[Collected data]
○ ○ ○ ○ ○ ○ ○

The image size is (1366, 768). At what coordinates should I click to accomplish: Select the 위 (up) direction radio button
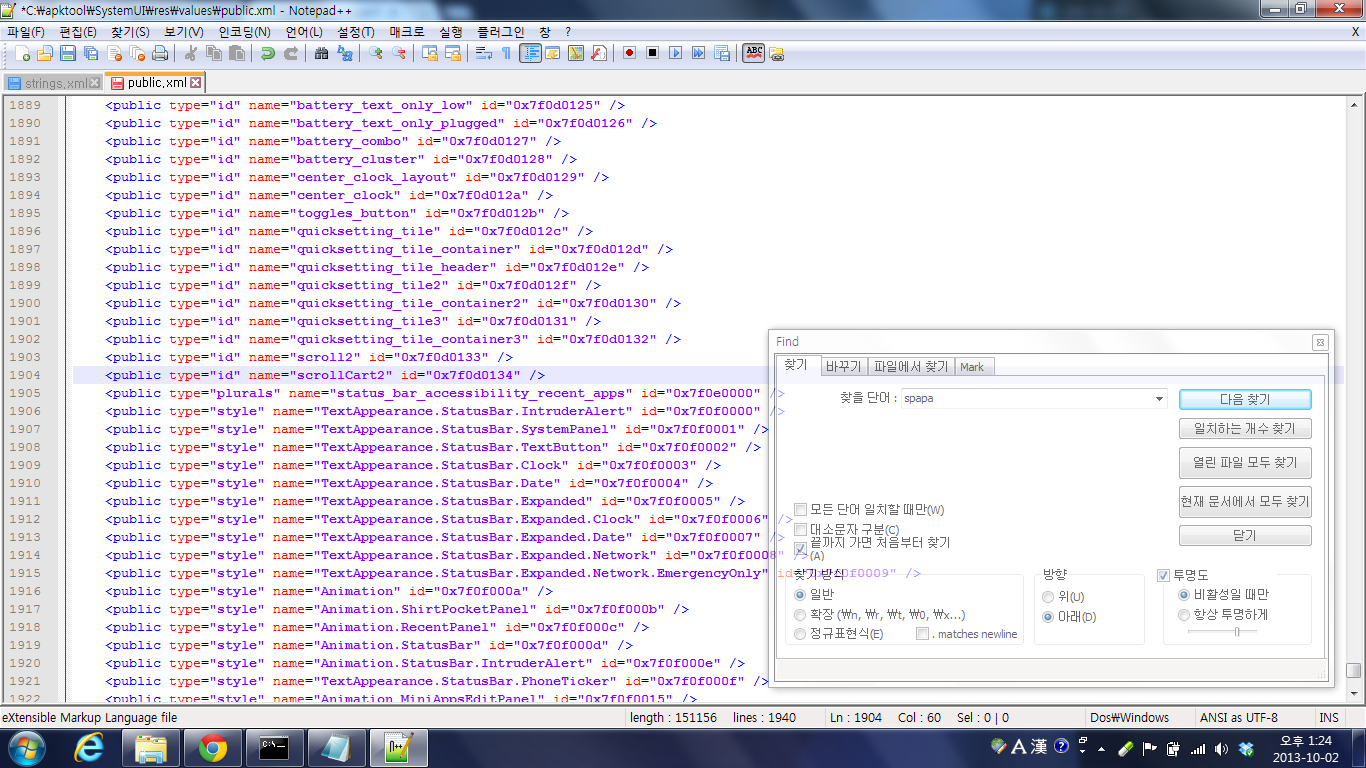1048,597
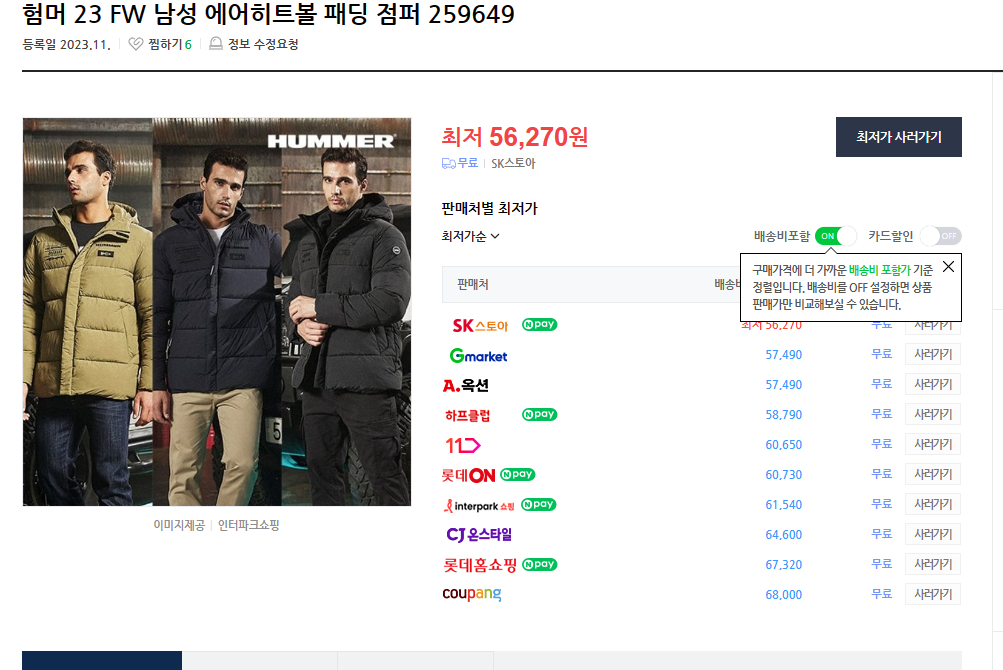Click the 롯데ON seller logo
This screenshot has width=1003, height=670.
tap(469, 474)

○ ○ ○ ○ ○ ○ ○

— What you have to do —
Restate the entries verbatim, without pictures.

— Answer to the exercise —
The image size is (1366, 768). At what coordinates should I click to accomplish: Select the 위 (up) direction radio button
1048,597
Click the 롯데ON seller logo
This screenshot has width=1003, height=670.
tap(469, 474)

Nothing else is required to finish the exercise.